Commentary

Dodgers fans get last laugh

Under Frank McCourt's failed ownership, Los Angeles rallied and took its team back

Updated: November 2, 2011, 9:55 AM ET
By Ramona Shelburne | ESPNLosAngeles.com

LOS ANGELES -- For seven-and-a-half years, Frank McCourt took whatever he could from the Dodgers and the city that loves them. More than his share. More than he ever deserved.

Now he will pay it all back, with interest.

Because in taking from the team and this city, McCourt actually gave something back that will far outlast his reign or his legacy.

[+] EnlargeFrank McCourt
Kevork Djansezian/Getty ImagesFrank McCourt's temporary tenure as Dodgers owner didn't hurt fans' resolve, it enhanced it.

Something too many fans take for granted until it is gone. The feeling a boy comes to naturally on his first steps inside a stadium and an old man spends his autumn afternoons trying to recreate. A love and a connection to a game and a team.

This city wasn't destroyed by Frank McCourt's reign, it was awakened.

This franchise wasn't diminished by Frank McCourt's ownership, it was renewed.

The Dodgers meant more to Los Angeles once McCourt cast them into purgatory. Every new indignity he inflicted on the team, every sacred law he broke, made these proud fans realize all they had lost.

The Dodgers aren't just a team on the field and a franchise to be purchased, they are a part of this city and its story.

This summer, in a stunning show of civic pride, Dodgers fans spoke the loudest when they said nothing at all.

They stayed away, so McCourt would go away.

Attendance fell a staggering 18 percent. Most days the park appeared half-full. There was no organizer or leader behind the movement. Somehow, millions of people all came to the same place, and spoke with the same voice. The message was clear.

A city wanted its team back.

It feels strange to be in this place, finally. This is a day that seemed like it would always come, but would never come soon enough.

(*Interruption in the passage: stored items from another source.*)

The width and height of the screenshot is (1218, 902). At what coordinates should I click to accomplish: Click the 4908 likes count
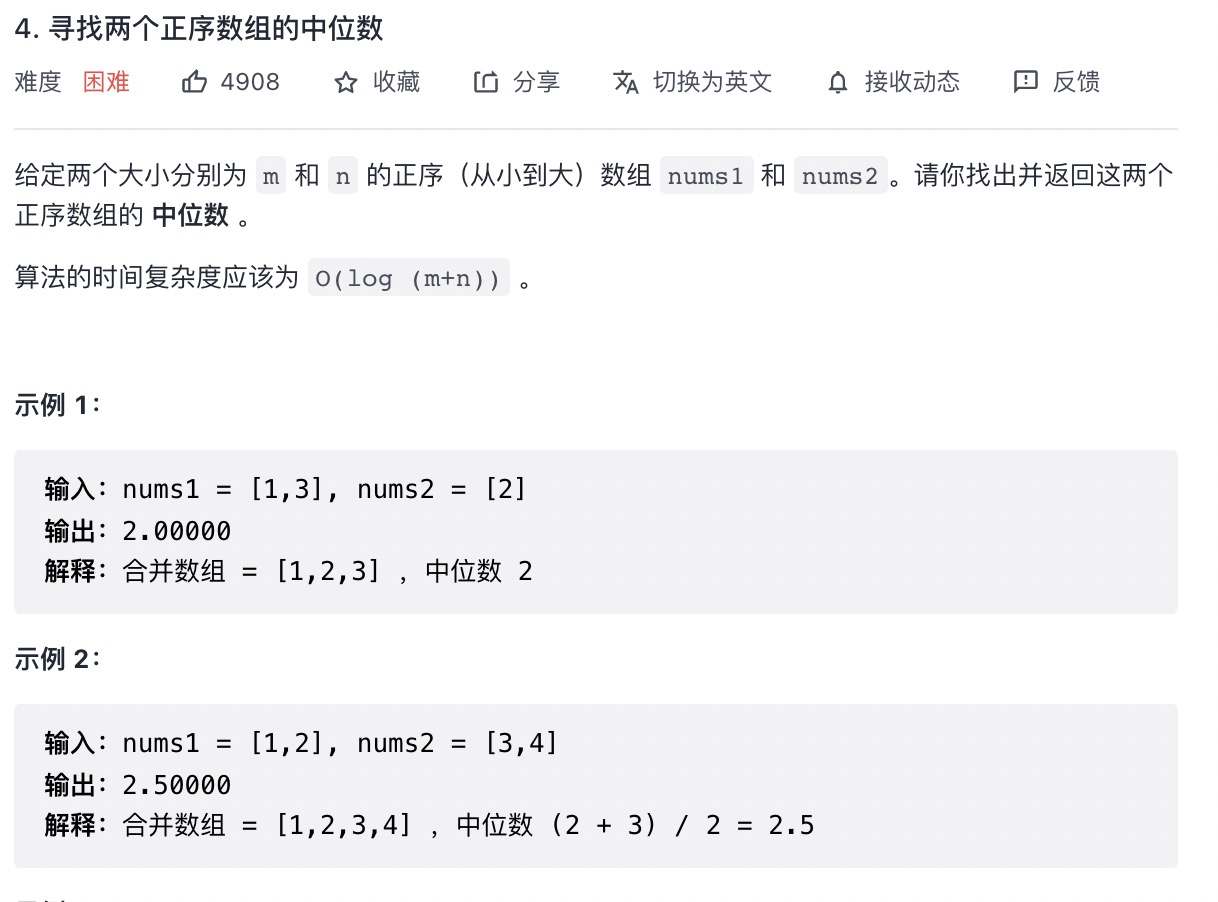(x=250, y=82)
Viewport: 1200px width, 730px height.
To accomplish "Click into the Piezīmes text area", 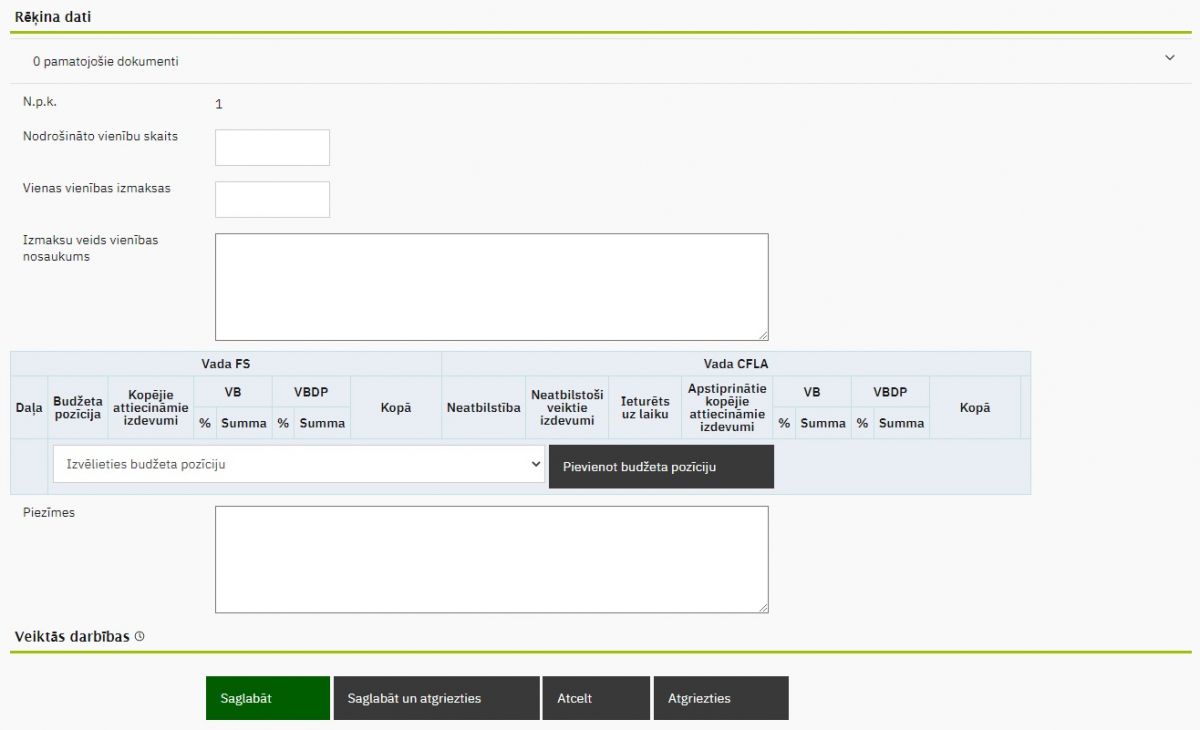I will pos(491,559).
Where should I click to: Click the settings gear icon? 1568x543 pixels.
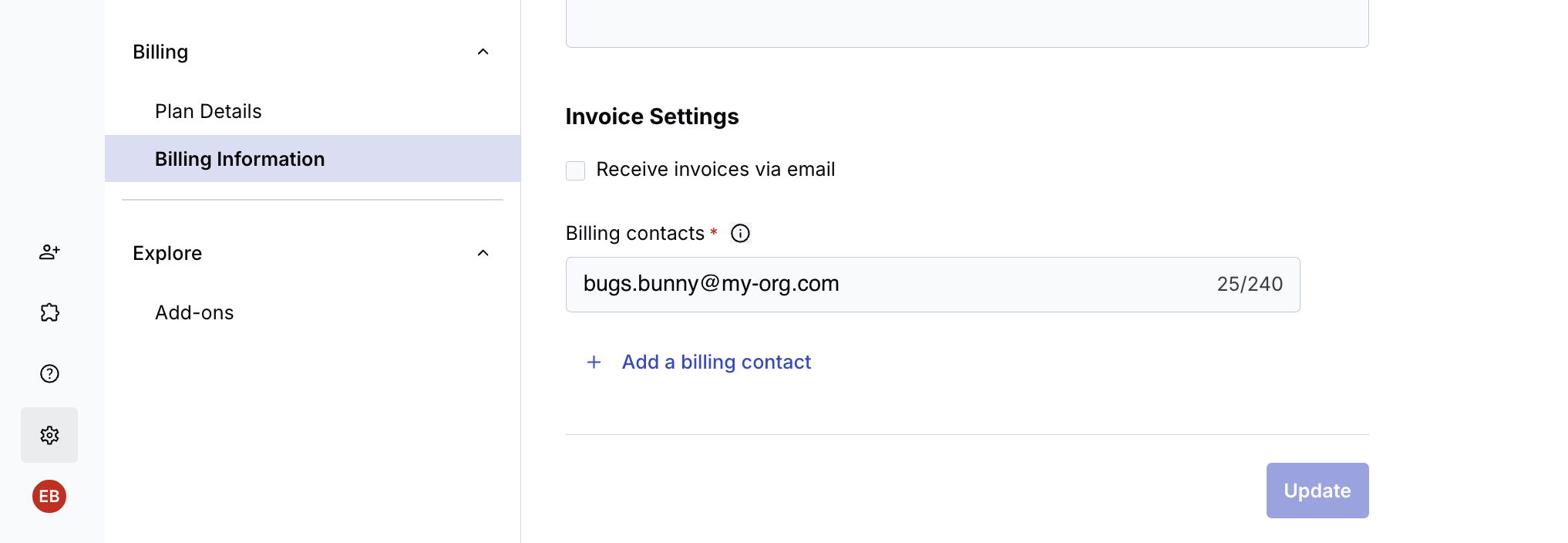pos(49,435)
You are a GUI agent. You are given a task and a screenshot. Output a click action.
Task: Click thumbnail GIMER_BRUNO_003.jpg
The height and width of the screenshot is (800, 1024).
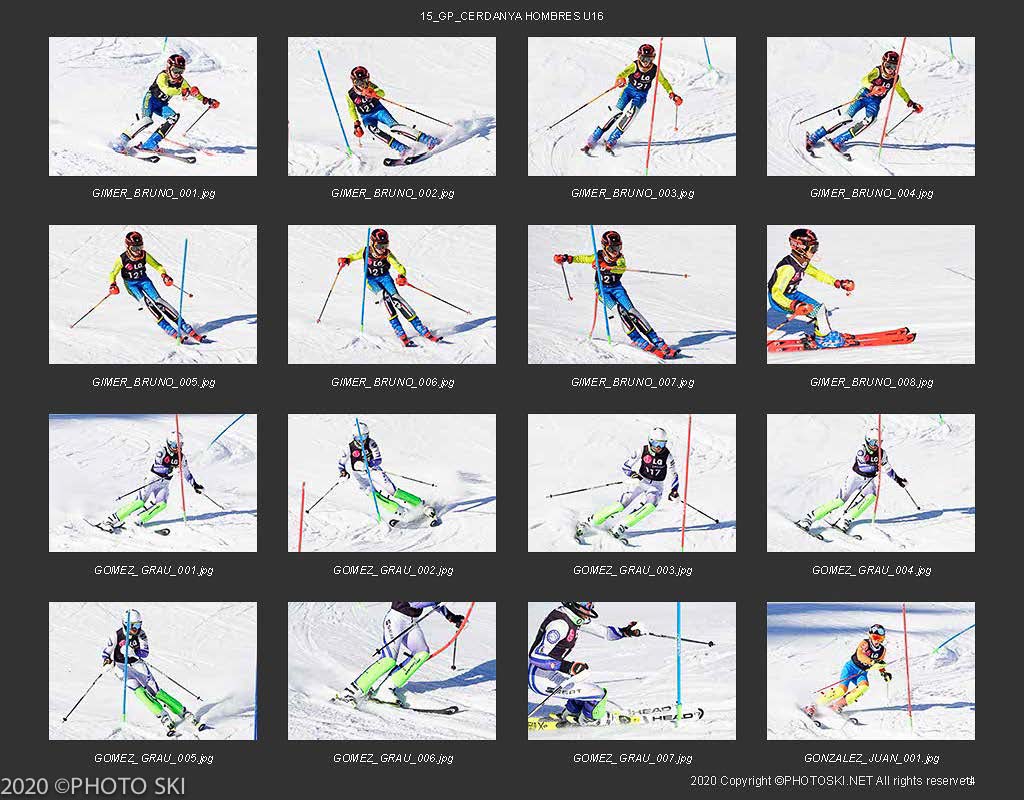click(632, 106)
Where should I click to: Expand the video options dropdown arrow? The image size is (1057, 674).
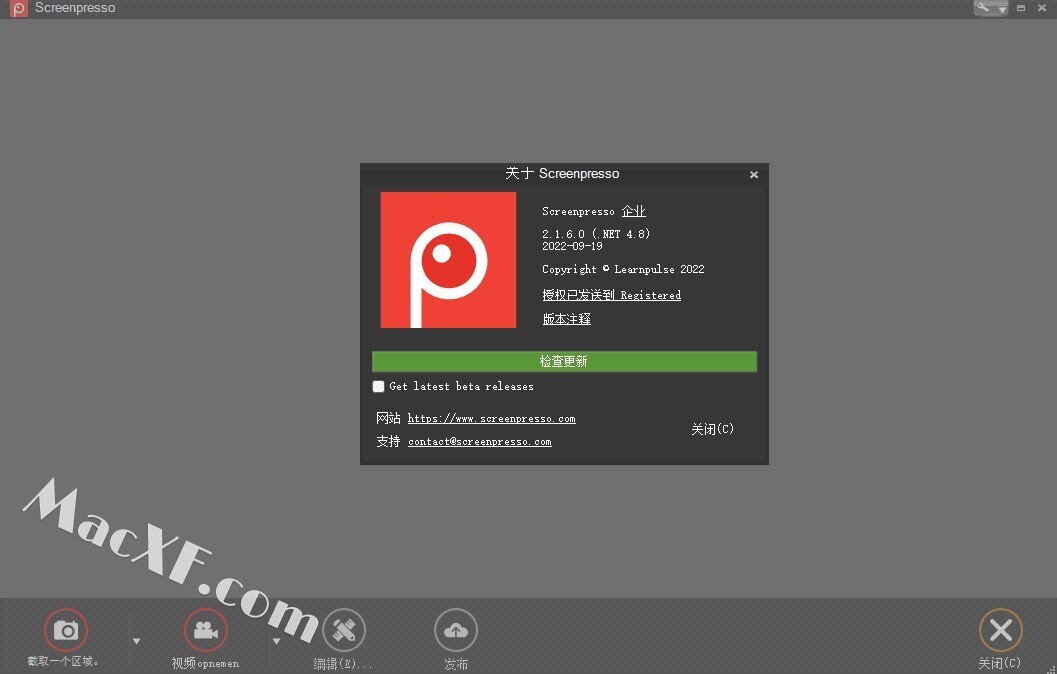pyautogui.click(x=276, y=641)
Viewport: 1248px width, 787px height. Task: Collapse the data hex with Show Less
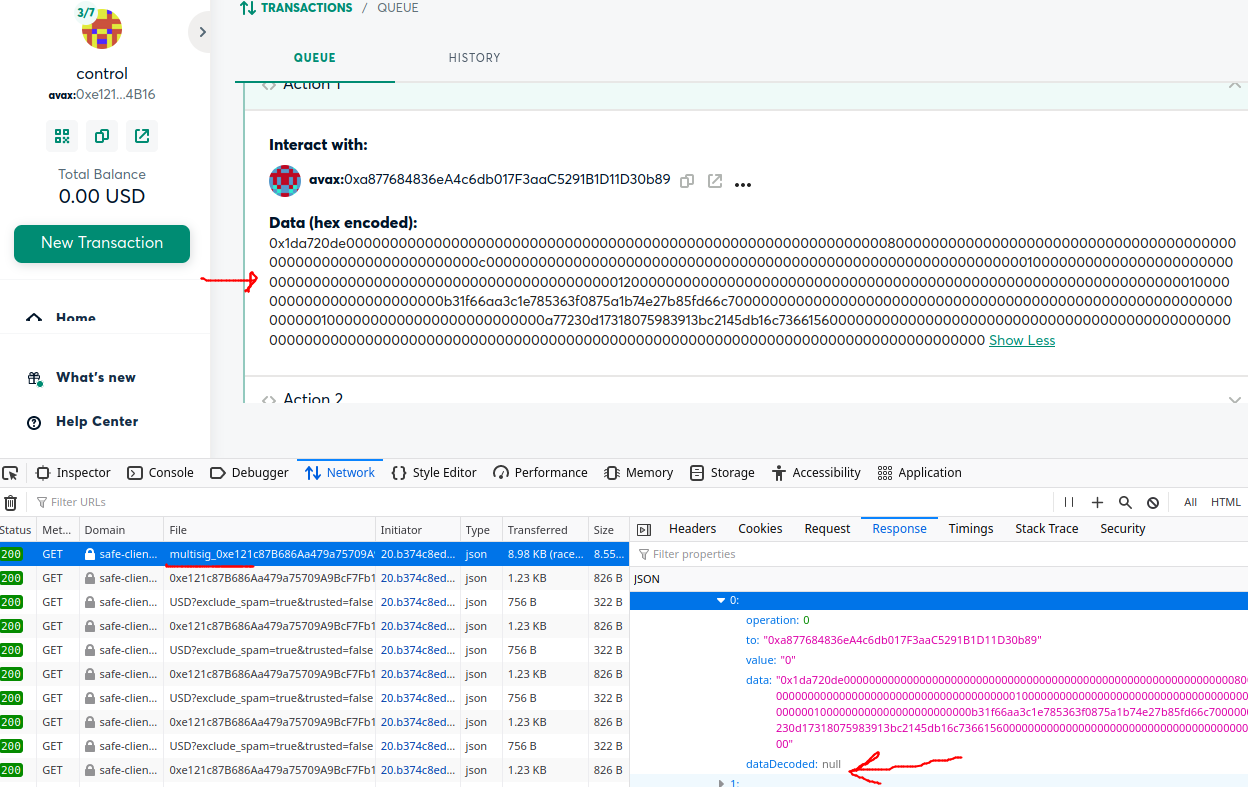(1021, 340)
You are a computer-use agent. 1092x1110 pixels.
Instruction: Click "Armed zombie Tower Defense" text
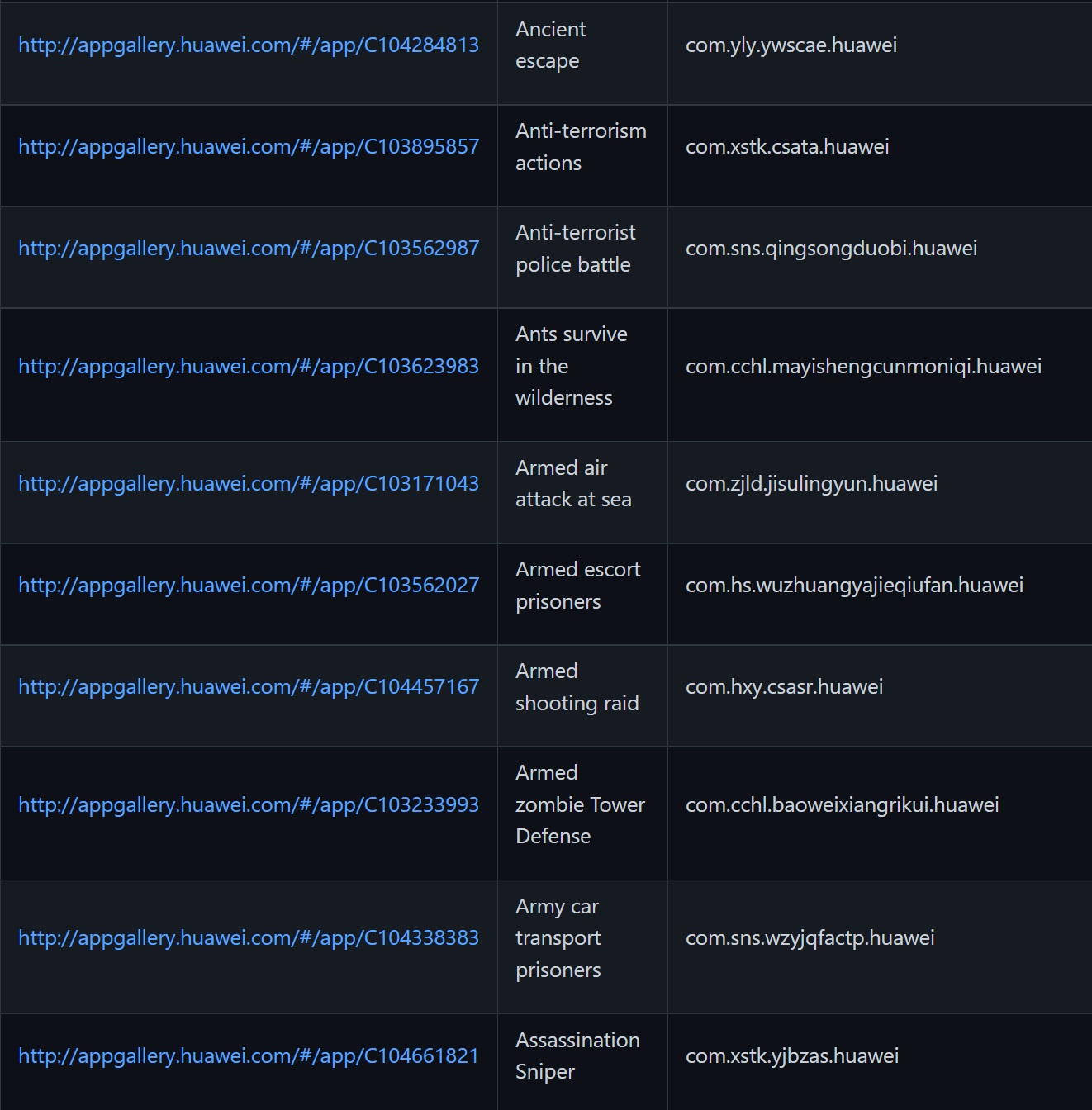click(x=580, y=805)
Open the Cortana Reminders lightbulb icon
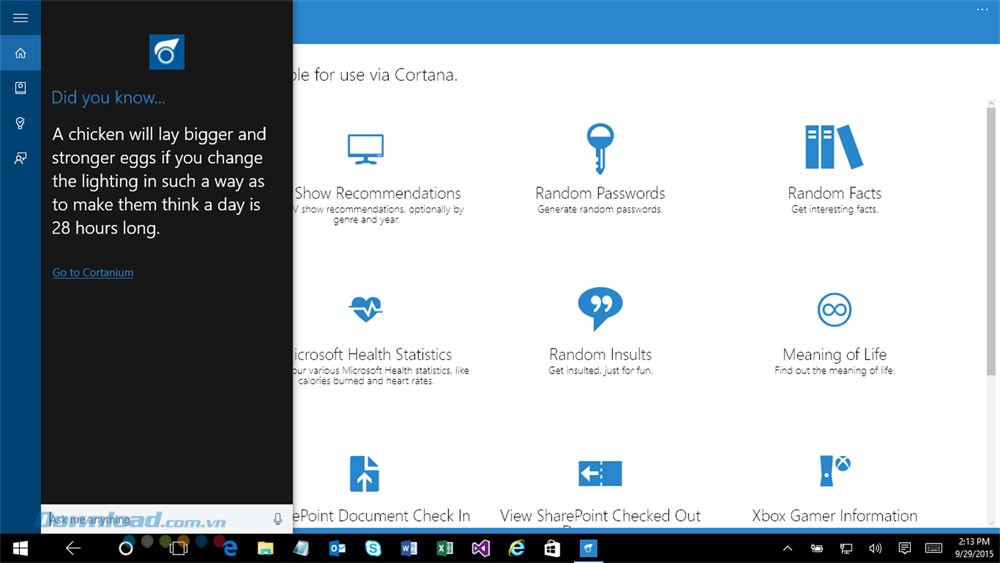Screen dimensions: 1000x563 pyautogui.click(x=20, y=123)
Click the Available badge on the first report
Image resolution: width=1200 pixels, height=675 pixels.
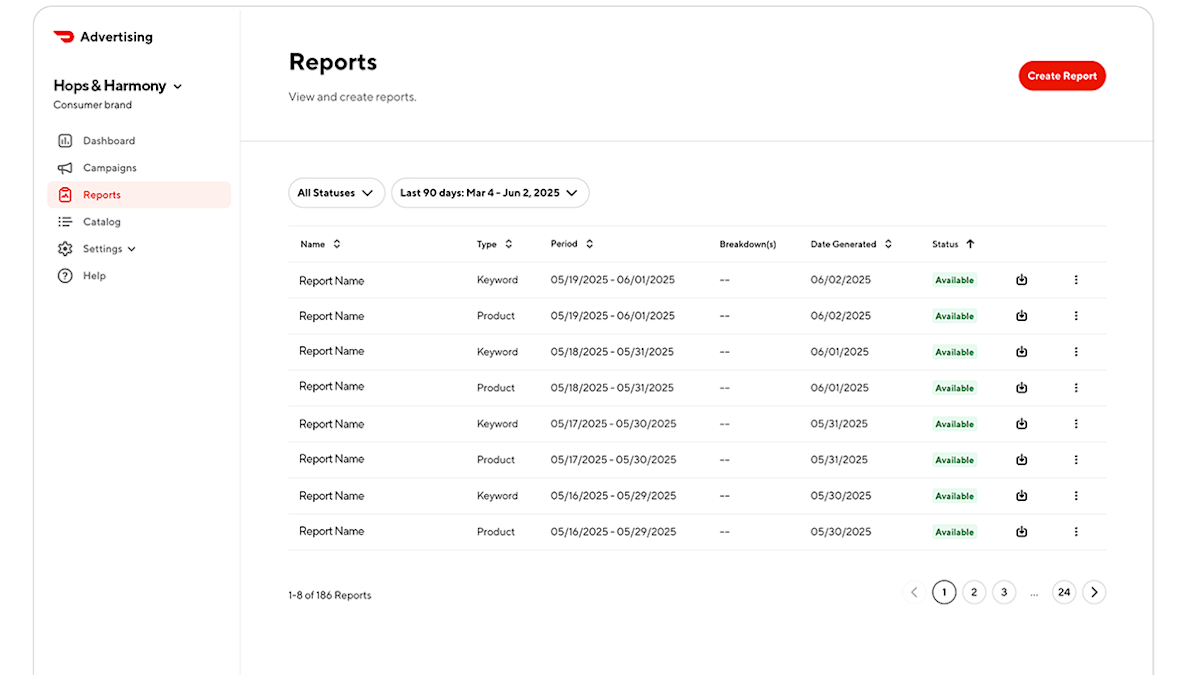click(954, 280)
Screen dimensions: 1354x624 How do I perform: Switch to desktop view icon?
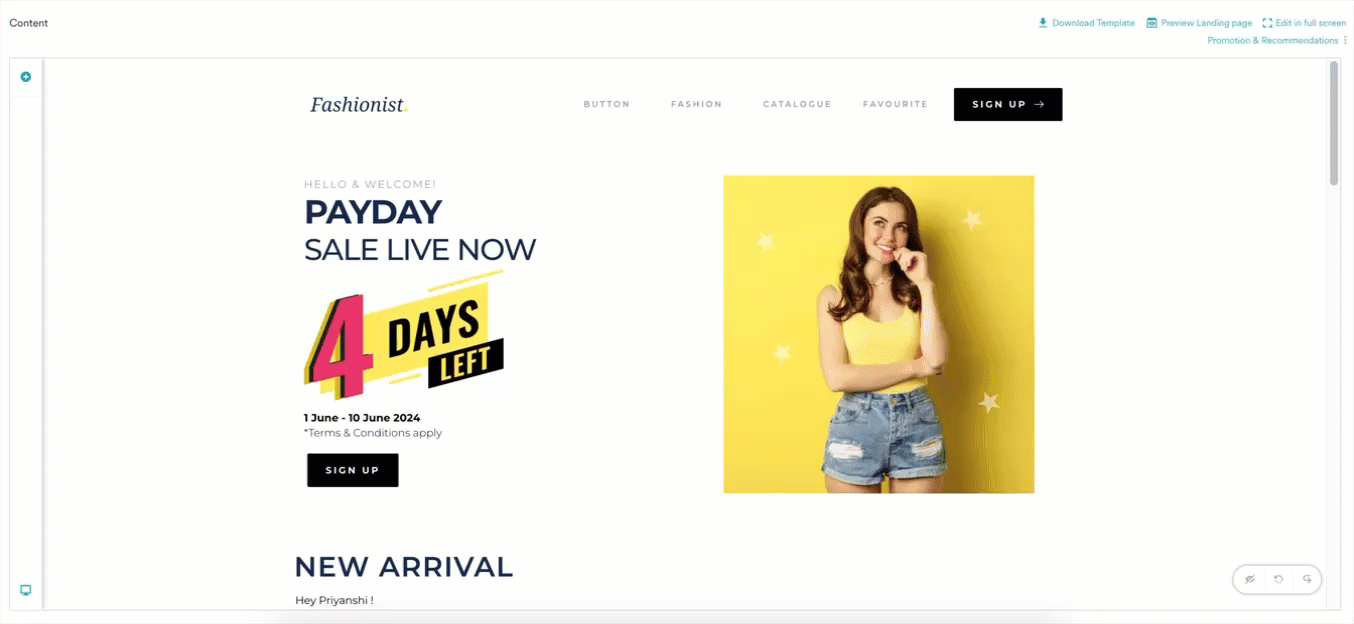click(26, 590)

Frank McCourt has agreed to sell the Dodgers after a long, bitter fight. He pulled up a bit short of where it seemed he would fire his last shot. Before a judge in Delaware made him lay down his arms and baseball commissioner Bud Selig could have a last laugh.

There was a bit of dignity in his final statement. It was short and to the point. No blame was assigned.

"The Los Angeles Dodgers and Major League Baseball announced that they have agreed today to a court supervised process to sell the team and its attendant media rights in a manner designed to realize maximum value for the Dodgers and their owner, Frank McCourt," the joint statement read. "The Blackstone Group LP will manage the sale process."

McCourt neither apologized nor expressed remorse for what he had done and how it all ended. He simply left and walked away.

Though he will never be forgotten in these parts, all these awful memories will fade quickly. The pain of these last two years and all the courtroom drama was always going to be temporary.

The Dodgers were in purgatory, not hell.

As soon as McCourt moved on, Los Angeles would, too.

Soon enough, another man will be entrusted with this franchise. He will buy the team with money he's earned over a lifetime.

But he will have that opportunity because of the actions of many. Because Los Angeles came together to save its team, speaking with one voice, so loud, with a passion that could not be ignored.

Over the last few years, the Dodgers ran a marketing campaign inspired by the country song, "This is my town." Players, coaches, local celebrities and politicians would tape spots wearing a Dodgers jersey, jam along with the music, and try to fire up the crowd during games. Billboards were put up all over Los Angeles.

It was conceived in happier times. Before the divorce, before McCourt's ugly fall.

In the end, it might have been the truest thing the McCourts ever gave this city.

The Dodgers have always belonged to this town. It's time to put the jersey back on.